--- Exercise prompt ---
Your reply should be made up of every line in the records below that holds the string "icon".

--- Exercise input ---

——————————

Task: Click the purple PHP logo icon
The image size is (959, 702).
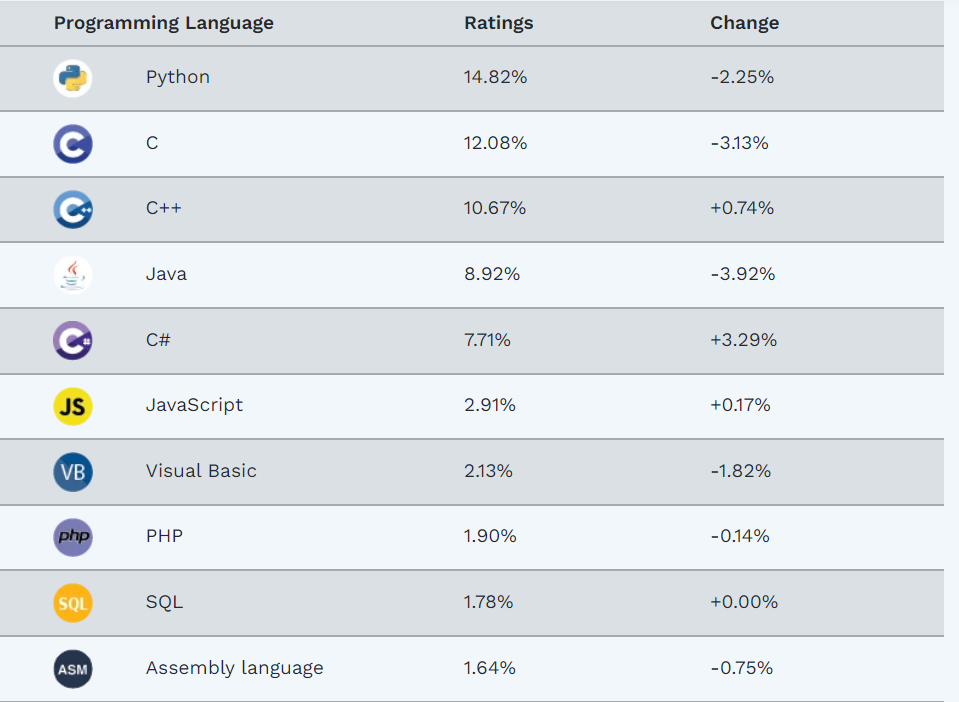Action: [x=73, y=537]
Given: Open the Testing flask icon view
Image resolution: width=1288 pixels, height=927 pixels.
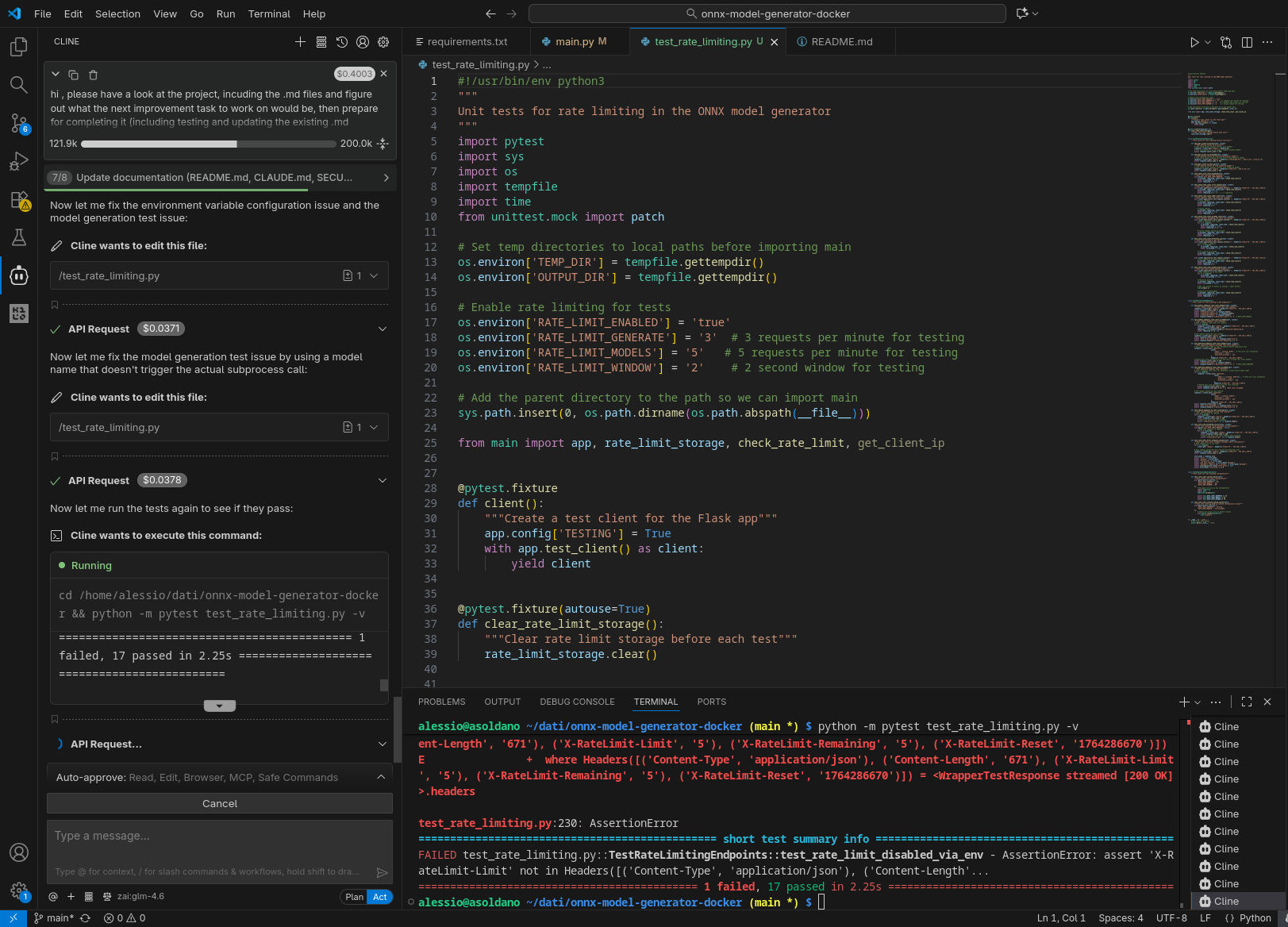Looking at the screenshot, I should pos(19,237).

——————————

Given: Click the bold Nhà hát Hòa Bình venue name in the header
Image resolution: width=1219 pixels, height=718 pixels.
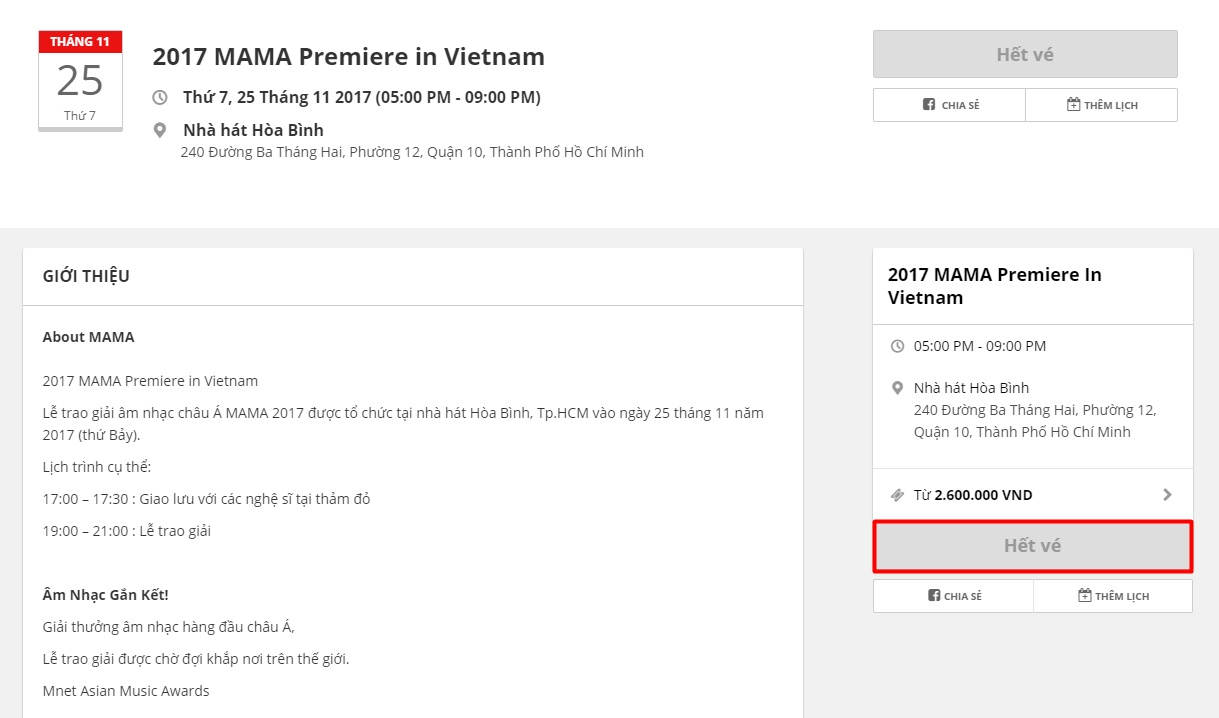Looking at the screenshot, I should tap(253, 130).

——————————

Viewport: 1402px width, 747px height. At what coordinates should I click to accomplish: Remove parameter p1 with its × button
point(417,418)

——————————

--- Exercise output ---
Task: Click the purple PHP logo icon
Given: Open the Testing flask icon view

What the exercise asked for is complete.